DIRECTIONS FOR THIS TASK = Copy the rows from the line containing "The width and height of the screenshot is (329, 203)." through the line containing "will tap(129, 8).", both included, reproducing each one character for character.

ROWS =
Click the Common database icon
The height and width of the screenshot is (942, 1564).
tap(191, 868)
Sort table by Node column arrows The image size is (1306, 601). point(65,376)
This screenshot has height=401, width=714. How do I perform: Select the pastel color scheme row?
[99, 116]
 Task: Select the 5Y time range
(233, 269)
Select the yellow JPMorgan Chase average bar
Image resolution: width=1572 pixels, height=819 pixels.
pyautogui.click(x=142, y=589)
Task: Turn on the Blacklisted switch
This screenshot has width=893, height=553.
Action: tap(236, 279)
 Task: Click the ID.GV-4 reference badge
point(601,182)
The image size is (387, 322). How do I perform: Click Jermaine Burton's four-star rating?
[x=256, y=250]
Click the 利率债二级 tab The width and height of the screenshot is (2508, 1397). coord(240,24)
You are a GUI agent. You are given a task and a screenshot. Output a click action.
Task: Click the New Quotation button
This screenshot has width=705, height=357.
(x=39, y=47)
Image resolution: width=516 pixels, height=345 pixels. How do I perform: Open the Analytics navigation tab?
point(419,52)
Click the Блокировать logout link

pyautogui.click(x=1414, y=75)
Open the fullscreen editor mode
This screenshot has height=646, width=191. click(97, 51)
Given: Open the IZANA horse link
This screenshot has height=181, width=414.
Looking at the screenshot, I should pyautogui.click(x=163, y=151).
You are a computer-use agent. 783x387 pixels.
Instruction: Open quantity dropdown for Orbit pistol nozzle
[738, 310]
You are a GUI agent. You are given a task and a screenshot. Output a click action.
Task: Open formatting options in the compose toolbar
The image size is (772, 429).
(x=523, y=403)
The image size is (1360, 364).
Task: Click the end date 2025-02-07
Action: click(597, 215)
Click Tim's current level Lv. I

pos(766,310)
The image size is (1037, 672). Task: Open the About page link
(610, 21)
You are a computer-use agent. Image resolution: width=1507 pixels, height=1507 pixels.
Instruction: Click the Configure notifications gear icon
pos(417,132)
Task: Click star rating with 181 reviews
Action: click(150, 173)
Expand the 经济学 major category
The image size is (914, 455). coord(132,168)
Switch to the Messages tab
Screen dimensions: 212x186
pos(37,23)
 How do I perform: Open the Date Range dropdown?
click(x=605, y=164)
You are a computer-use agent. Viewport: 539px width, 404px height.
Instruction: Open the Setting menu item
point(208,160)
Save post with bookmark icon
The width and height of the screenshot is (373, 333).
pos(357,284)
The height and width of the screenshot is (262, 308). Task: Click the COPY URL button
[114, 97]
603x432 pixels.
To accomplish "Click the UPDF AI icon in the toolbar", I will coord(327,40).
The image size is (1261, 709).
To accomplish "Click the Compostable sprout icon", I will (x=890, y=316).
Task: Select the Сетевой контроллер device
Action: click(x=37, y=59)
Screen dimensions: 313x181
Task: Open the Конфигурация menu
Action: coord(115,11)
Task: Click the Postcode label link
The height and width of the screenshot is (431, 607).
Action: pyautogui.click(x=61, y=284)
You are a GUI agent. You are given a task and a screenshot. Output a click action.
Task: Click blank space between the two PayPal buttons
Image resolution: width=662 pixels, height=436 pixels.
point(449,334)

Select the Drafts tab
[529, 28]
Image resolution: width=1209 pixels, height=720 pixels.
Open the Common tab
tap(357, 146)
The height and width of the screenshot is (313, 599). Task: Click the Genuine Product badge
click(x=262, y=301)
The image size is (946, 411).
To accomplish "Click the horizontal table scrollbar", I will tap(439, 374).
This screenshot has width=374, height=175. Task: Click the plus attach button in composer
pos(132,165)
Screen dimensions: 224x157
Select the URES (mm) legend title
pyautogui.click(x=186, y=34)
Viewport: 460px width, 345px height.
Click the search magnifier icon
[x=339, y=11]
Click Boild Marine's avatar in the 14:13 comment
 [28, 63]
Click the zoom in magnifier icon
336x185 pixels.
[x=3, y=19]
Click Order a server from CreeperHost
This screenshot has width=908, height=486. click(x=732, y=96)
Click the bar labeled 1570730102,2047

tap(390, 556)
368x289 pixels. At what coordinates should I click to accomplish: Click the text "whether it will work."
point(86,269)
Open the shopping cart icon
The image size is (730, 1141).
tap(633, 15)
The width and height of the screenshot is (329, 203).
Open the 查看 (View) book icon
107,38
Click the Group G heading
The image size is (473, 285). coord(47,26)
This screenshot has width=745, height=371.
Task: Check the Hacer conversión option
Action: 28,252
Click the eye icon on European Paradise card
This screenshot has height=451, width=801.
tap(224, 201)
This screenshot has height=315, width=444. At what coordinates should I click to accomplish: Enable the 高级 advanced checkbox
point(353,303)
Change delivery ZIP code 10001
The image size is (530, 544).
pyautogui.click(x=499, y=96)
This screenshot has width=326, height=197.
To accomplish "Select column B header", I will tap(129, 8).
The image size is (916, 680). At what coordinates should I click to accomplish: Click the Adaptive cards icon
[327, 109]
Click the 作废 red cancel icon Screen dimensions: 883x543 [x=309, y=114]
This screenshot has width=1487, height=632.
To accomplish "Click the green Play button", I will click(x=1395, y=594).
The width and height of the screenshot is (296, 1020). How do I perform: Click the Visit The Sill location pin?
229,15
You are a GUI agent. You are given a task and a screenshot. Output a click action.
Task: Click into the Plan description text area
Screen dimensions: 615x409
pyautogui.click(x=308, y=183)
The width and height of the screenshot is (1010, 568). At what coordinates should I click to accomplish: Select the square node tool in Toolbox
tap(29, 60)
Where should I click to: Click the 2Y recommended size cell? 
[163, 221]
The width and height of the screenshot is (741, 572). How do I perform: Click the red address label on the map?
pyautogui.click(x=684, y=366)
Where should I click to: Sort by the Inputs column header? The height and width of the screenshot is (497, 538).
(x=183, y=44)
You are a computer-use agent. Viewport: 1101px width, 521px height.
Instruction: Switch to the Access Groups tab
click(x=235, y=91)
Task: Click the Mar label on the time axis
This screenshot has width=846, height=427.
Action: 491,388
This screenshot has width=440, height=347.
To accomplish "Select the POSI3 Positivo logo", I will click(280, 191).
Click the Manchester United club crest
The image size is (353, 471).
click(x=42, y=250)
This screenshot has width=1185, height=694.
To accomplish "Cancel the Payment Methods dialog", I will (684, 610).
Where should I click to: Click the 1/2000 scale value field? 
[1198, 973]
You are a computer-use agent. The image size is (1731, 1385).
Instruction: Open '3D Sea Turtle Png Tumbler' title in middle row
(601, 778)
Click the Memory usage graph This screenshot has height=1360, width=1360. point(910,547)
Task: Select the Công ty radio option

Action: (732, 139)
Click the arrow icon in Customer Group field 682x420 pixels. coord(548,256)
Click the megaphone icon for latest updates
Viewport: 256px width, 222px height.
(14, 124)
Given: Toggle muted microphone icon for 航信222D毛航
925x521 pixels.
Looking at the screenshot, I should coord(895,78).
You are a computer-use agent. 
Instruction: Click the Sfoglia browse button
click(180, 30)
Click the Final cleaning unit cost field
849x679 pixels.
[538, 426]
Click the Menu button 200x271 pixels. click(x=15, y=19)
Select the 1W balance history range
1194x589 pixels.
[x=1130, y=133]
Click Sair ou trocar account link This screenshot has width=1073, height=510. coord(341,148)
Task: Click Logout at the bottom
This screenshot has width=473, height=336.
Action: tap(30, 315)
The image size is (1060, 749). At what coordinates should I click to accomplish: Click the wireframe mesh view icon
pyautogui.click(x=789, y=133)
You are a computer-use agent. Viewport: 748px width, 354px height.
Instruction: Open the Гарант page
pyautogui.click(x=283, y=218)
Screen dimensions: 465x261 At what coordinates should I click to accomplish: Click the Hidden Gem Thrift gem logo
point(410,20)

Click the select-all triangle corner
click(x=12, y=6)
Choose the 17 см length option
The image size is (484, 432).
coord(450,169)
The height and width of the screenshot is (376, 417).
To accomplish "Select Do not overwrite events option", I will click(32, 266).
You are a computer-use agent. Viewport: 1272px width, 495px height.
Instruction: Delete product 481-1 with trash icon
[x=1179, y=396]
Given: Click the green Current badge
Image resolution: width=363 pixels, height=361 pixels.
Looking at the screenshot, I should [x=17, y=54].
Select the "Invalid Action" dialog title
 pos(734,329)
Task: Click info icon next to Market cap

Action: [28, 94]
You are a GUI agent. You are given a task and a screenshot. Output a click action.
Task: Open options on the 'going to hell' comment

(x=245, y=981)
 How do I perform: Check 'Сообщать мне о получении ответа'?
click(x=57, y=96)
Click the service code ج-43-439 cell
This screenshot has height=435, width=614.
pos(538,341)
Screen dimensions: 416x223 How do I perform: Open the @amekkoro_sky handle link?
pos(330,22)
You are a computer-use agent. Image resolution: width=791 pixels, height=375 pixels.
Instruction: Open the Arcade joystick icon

WRITTEN REPLY =
The width and height of the screenshot is (329, 203).
Open the 查看 (View) book icon
107,38
Click the Group G heading
The image size is (473, 285). coord(47,26)
This screenshot has width=745, height=371.
Task: Check the Hacer conversión option
Action: 28,252
Click the eye icon on European Paradise card
This screenshot has height=451, width=801.
tap(224, 201)
This screenshot has height=315, width=444. At what coordinates should I click to accomplish: Enable the 高级 advanced checkbox
point(353,303)
Change delivery ZIP code 10001
The image size is (530, 544).
pyautogui.click(x=499, y=96)
This screenshot has width=326, height=197.
To accomplish "Select column B header", I will tap(129, 8).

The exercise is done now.